▶ The task: From the line containing "Task: Click info" to the end of the data, retype every line exactly and nothing else. Drop the pictures.
Supplied information below:
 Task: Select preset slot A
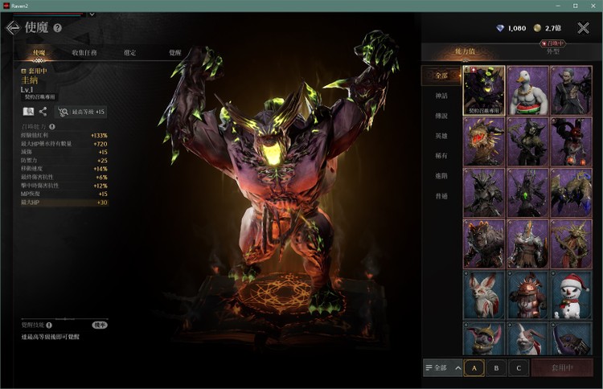474,368
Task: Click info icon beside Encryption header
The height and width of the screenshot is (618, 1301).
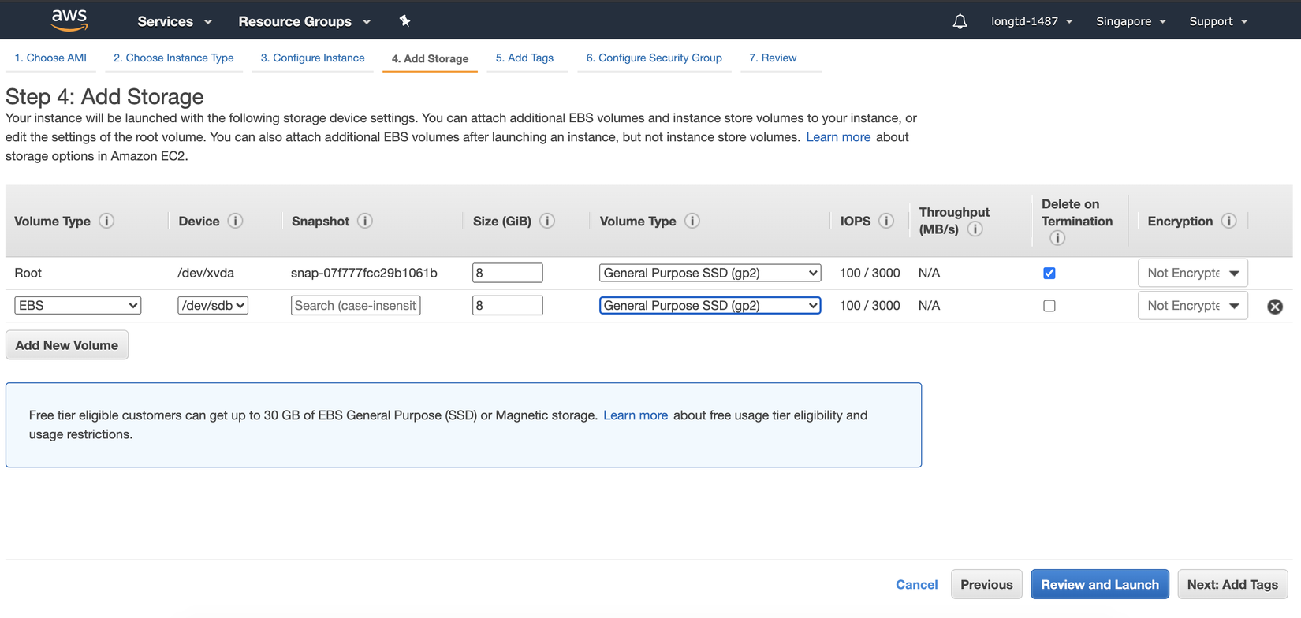Action: click(1228, 221)
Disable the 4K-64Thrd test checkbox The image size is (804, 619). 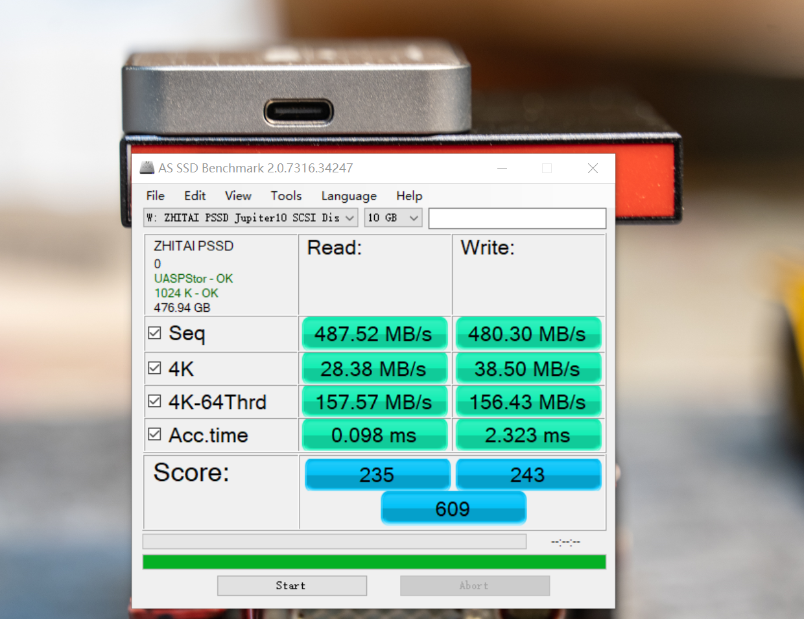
End of Supplied information.
▶ Output for this exercise:
Task: Click info icon beside Encryption header
The height and width of the screenshot is (618, 1301).
Action: click(1228, 221)
Disable the 4K-64Thrd test checkbox The image size is (804, 619). 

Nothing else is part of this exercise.